»»

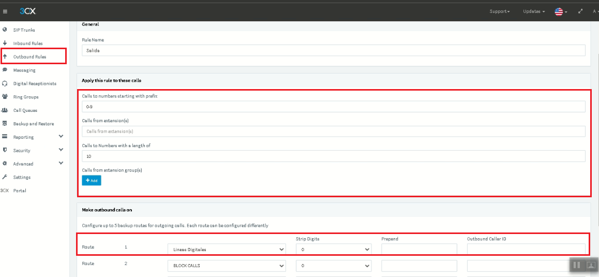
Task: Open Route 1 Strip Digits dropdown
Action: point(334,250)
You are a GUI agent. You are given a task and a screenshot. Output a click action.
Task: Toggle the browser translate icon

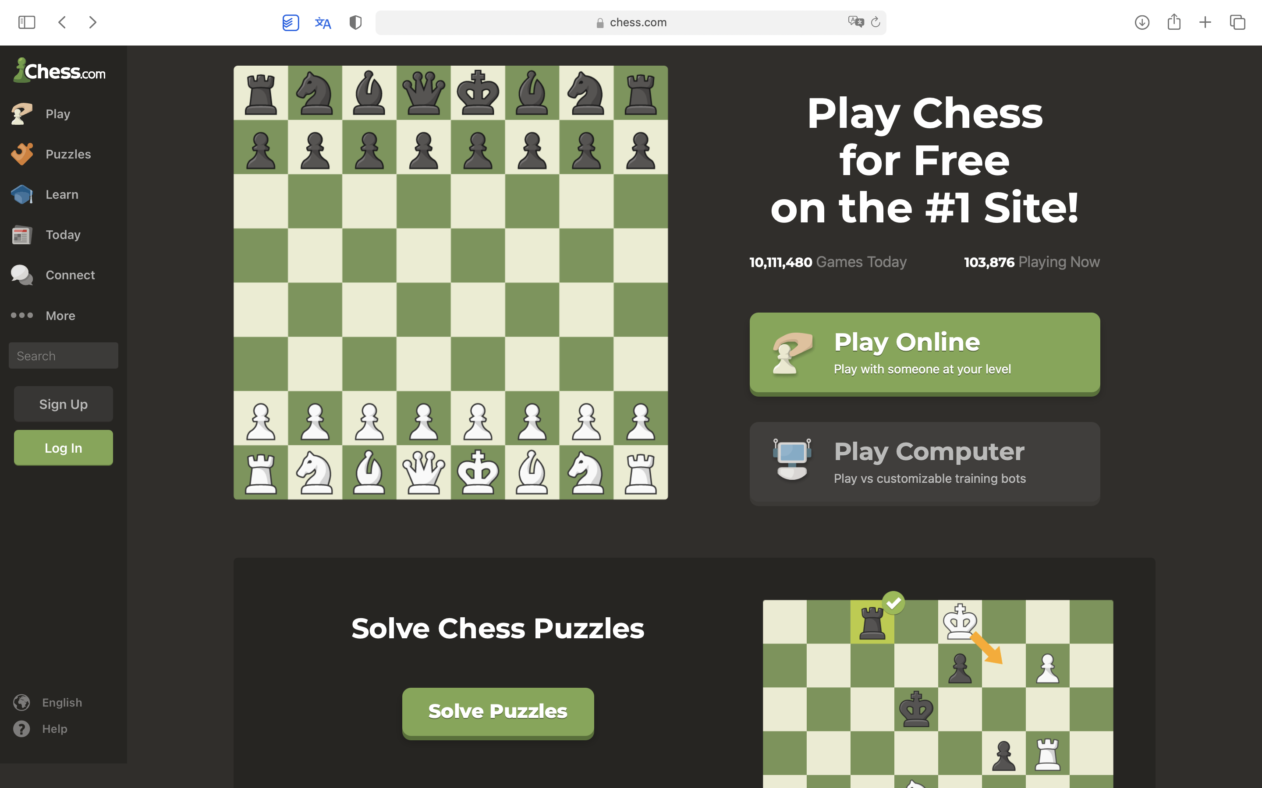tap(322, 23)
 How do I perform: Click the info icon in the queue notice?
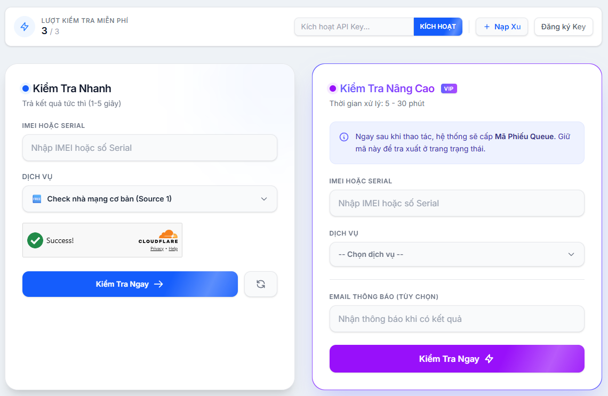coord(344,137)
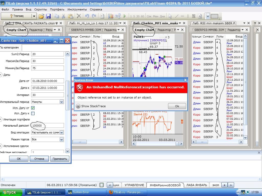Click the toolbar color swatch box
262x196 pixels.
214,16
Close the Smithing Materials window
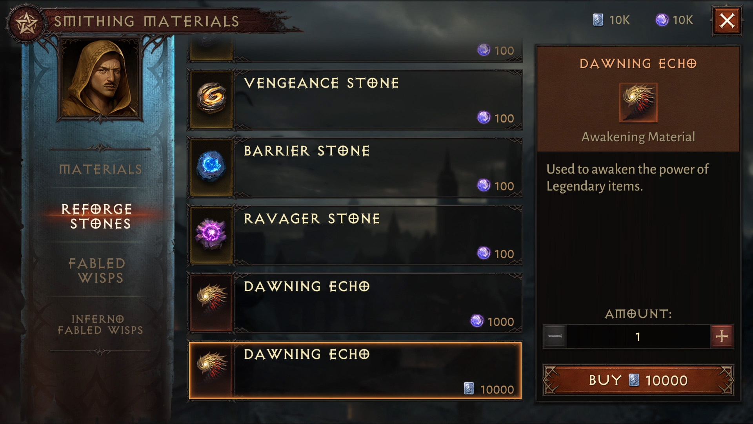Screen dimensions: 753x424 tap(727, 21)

««

Which lines run from the one holding "You are a GUI" through the end of the records? Reproduce them word for word, both ends included, with no pictures.

You are a GUI agent. You are given a task and a screenshot. Output a click action.
Task: Toggle the browser translate icon

tap(322, 23)
 How do I perform: Click the info icon in the queue notice?
coord(344,137)
Click the toolbar color swatch box
262x196 pixels.
214,16
Close the Smithing Materials window
Screen dimensions: 753x424 tap(727, 21)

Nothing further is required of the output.